Let’s look at two examples below to better understand the nature of the Bramshill portfolio:
1. Looking at the since inception correlation matrix below, we see the risks are diversified. Our correlations to major equity risk - High Yield, Preferreds and S&P 500 - are quite low and in fact, offer potentially attractive diversification benefits to those sectors within the context of a total portfolio.
2. Considering the drawdown chart and the accompanying stats below, we see that the Strategy has performed quite well during S&P 500 sell-offs. During the most recent periods of equity market stress, Bramshill was able to produce positive returns while the experience for High Yield investors was challenging.
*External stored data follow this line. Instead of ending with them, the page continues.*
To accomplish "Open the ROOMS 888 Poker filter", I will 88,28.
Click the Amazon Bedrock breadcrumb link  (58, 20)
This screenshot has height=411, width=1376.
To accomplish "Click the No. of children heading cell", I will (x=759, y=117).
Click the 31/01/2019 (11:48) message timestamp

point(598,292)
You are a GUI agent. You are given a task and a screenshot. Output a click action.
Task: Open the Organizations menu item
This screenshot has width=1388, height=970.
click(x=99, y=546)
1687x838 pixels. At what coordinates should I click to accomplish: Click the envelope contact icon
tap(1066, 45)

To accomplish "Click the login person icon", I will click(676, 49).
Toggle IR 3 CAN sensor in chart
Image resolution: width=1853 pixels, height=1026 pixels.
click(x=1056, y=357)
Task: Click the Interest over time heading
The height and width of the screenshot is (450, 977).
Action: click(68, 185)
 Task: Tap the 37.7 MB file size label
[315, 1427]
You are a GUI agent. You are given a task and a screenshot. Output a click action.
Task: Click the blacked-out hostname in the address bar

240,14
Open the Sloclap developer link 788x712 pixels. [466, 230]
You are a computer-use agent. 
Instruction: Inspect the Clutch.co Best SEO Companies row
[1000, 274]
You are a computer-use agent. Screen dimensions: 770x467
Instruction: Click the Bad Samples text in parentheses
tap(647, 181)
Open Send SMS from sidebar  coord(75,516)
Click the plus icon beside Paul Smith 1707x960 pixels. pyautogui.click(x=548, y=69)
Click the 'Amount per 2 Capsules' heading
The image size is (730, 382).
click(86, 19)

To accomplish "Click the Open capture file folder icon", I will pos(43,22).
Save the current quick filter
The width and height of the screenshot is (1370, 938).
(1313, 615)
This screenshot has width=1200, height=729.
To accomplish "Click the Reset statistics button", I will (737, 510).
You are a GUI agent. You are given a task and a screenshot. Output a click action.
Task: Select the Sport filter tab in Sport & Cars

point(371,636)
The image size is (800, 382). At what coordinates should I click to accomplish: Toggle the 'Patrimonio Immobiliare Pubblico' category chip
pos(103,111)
While we never know what the future will bring in terms of risk and reward, we do know that the team at Bramshill will continue to maintain the same investment process we’ve been running for approximately nine years. It’s one that has served our investors quite well. Given the potential for future dislocations in the credit markets, we believe now is a good time for RIAs and other fixed income investors to revisit their tactical bond managers. Understanding the unforeseen risks could be the difference between a positive return and an unnecessary drawdown.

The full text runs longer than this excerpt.